Friday, November 10, 2006

Sunoco

I’ve noticed a new bumper-sticker is finding circulation, or rather it is appearing on the backs of cars (and trucks): “Sunoco, official gasoline of NASCAR;” about 4X5.
Well, at least it’s not “official toothpaste,” “official telephone” or “official soup.”
And never mind about NASCAR and its manufactured competition, which like me a fellow-employee at the mighty Mezz poo-pooed as a sham. (Cue Bluster-King: I predict use of the words “clueless” and “history-major.” BROKEN-RECORD ALERT!)
At least it’s racing; even if it is racing taxi-cabs.
But I wouldn’t touch a Sunoco-sticker with a ten-foot pole; not after what happened a few years ago.

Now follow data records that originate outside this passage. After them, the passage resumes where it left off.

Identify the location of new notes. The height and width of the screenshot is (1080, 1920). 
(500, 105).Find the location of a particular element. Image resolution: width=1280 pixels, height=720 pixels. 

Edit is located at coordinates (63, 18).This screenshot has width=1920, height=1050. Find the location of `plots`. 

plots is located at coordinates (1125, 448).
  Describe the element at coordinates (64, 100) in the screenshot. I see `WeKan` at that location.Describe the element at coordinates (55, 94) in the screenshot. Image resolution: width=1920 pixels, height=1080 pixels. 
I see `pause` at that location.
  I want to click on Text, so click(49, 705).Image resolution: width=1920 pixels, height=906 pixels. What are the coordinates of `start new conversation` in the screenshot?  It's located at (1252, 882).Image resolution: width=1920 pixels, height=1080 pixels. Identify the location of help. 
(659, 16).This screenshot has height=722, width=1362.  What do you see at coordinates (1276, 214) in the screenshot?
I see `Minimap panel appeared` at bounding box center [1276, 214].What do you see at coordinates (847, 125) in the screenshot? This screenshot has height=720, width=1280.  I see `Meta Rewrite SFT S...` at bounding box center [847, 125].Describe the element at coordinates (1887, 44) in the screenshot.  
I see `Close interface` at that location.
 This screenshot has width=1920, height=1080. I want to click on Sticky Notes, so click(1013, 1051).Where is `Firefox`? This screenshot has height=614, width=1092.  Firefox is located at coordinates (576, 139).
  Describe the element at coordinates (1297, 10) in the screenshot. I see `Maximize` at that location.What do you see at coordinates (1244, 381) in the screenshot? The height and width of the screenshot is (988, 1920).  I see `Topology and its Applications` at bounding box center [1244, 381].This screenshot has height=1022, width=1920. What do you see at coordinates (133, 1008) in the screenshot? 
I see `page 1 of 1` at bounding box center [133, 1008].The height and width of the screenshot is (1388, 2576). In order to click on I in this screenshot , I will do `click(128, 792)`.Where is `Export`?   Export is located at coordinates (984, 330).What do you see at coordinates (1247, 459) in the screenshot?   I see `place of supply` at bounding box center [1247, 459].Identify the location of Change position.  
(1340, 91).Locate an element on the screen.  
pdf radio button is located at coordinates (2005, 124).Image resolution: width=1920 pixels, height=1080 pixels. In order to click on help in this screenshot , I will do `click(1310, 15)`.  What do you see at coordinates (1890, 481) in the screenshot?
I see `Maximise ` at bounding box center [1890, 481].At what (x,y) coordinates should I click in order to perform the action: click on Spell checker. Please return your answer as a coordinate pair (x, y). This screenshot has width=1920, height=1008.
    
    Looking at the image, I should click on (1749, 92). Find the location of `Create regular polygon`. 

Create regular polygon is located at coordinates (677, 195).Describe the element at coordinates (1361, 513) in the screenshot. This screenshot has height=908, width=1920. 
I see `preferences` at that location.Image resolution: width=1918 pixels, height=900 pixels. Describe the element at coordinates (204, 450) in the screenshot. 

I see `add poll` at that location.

Some time ago, probably before the stroke, Sunoco double-charged me for a gasoline-purchase. I called them up, and they dutifully removed the erroneous charge.
Then a few years ago, after the stroke, they did it again. I called again, and got a mindless management minion.
“What if you’re just trying to dodge [not Plymouth] a purchase?” she asked.
“It’s the identical amount as a valid purchase,” I protested.
“Again, I think you’re just trying to dodge a purchase,” she said.
“Listen,” I said. “There are plenty of gasoline-retailers in the area. I don’t have to buy Sunoco. I can pay the erroneous charge to maintain our pristine credit-rating [about $20], but it’s the last money you’ll ever see.”
The gas-station up the street is Mobil, as is the one in Farmington on the way to the Thruway. The one in Bloomfield is a CitGo, as is the one in Honeoye Falls.
Toomeys, on 5&20, is Sunoco, but I only go there if I have to, and don’t use my Sunoco-card. Never again. Haven’t in years. Visa only.